SCORPION est un début de réponse, mais il convient de dépasser le seul champ militaire. « Si on ne passe que par des satellites militaires et autres systèmes militarisés, nous n’irons pas très loin. Nous serons très vite repérés et ne pourrons transmettre de la donnée de manière optimisée ». Hors de question de ne reposer que sur « deux satellites Syracuse dont vous savez que la bande passante va être saturée, qu’elle est insuffisante pour faire passer de la vidéo, de la donnée. C’est cela la réalité. Il faut donc disposer très vite de boucles LTE, de boucles 5G. Il faut que sur nos terminaux, qu’ils soient durcis ou non, nous puissions changer une application en deux jours ».

Côté français, « je pense qu’on y est pas », pointe un militaire. Il y a urgence à engager une réflexion sur cette hybridité numérique, « avec une exigence forte pour nos industriels, qui est de nous offrir les moyens qui permettront cette hybridité ». La filière défense, par ailleurs, « a encore un petit peu de chemin à faire pour être agile », estiment les militaires. Ceux-ci pointe une difficulté typiquement française : une séparation privé-public par laquelle on tend à attendre l’initiative venant d’en haut quand l’Ukraine a démontré l’importance de l’innovation par le bas. Pour atteindre la porosité voulue, deux mondes conceptuellement hermétiques vont devoir « casser des barrières procédurales et intellectuelles » pour gagner en rapidité.

Au-delà, l’urgence n’est pas tant de se ruer pour développer des applications a priori obsolètes dans six mois, mais a minima de sensibiliser, de rapprocher les deux mondes autour d’un enjeu commun, de travailler sur des passerelles techniques, de réfléchir aux terminaux et aux bascules d’un réseau à l’autre, et d’expérimenter le tout.

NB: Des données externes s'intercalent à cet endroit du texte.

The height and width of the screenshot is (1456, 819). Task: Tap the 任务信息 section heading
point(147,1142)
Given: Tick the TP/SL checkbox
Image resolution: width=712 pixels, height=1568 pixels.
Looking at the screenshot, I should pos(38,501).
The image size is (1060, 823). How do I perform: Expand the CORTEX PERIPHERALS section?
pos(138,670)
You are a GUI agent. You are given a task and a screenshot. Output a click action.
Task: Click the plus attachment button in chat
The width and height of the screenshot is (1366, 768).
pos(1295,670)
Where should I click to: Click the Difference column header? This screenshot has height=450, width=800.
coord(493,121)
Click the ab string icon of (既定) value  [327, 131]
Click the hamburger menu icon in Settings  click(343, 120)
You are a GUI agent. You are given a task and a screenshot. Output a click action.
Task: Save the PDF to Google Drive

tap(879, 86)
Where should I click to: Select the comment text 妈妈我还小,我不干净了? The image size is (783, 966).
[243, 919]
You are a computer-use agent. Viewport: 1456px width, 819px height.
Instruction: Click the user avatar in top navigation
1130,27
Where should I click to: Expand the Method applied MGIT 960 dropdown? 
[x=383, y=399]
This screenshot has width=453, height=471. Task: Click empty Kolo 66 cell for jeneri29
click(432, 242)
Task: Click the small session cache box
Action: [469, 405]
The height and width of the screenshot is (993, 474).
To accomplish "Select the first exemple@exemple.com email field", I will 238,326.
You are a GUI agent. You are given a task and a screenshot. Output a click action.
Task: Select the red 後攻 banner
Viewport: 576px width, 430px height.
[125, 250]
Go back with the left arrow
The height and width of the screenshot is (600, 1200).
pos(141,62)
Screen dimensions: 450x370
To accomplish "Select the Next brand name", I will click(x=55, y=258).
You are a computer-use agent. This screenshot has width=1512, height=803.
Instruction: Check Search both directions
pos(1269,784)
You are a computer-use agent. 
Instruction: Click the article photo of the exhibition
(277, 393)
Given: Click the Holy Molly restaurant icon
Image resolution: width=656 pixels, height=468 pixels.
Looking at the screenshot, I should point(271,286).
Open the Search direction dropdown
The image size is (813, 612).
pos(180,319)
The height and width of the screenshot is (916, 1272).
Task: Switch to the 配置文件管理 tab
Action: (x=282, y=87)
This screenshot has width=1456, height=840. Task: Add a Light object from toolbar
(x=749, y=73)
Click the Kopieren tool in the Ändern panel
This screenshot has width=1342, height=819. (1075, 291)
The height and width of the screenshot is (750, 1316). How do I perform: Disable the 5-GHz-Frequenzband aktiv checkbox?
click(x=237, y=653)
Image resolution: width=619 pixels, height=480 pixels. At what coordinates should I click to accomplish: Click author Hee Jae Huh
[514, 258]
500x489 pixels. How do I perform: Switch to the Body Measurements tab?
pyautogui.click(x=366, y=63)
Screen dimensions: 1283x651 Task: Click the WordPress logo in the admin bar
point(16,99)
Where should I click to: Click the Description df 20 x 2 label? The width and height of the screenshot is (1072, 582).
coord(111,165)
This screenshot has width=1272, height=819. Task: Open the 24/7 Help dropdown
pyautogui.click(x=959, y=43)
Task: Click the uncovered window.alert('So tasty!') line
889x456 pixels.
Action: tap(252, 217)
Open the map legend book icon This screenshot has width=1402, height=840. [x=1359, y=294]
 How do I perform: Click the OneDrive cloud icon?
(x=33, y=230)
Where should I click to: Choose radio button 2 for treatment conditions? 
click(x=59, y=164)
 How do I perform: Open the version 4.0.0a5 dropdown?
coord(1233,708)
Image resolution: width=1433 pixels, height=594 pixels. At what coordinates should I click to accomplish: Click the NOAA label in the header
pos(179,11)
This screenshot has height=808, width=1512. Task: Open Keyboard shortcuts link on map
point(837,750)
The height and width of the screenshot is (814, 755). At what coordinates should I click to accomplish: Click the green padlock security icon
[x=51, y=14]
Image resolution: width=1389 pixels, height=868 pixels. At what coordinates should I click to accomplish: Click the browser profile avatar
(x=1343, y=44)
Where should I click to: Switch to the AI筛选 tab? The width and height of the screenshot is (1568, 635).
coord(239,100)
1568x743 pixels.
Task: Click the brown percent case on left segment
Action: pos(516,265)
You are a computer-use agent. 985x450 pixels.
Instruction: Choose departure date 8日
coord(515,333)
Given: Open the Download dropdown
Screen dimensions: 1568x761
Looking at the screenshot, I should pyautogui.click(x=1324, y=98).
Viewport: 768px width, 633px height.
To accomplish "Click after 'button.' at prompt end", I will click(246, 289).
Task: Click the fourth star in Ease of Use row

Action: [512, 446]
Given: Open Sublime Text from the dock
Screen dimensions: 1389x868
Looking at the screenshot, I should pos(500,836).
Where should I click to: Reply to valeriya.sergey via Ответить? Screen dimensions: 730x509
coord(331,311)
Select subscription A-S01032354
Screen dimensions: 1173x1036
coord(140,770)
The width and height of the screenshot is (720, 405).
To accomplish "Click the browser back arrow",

Cette centralité des populations trouve d’ailleurs tout son sens dans le lien armée-nation et l’idée de résilience nationale, deux points majeurs de la Revue nationale stratégique de 2022 et de la future loi de programmation militaire. La France dispose de quelques leviers humains à activer, dont celui de la réserve citoyenne. Récupérer le principe bien connu du hackathon pour générer un « applicathon » aurait pour intérêt d’attirer les profils, de tester la robustesse de la filière, de rapprocher les acteurs. Des cadres dans lesquels l’uniforme passerait après l’expertise technique, les rudiments du combat après la capacité à créer, modifier, sécuriser dans l’urgence des applications et autres « armes numériques » au profit de tous.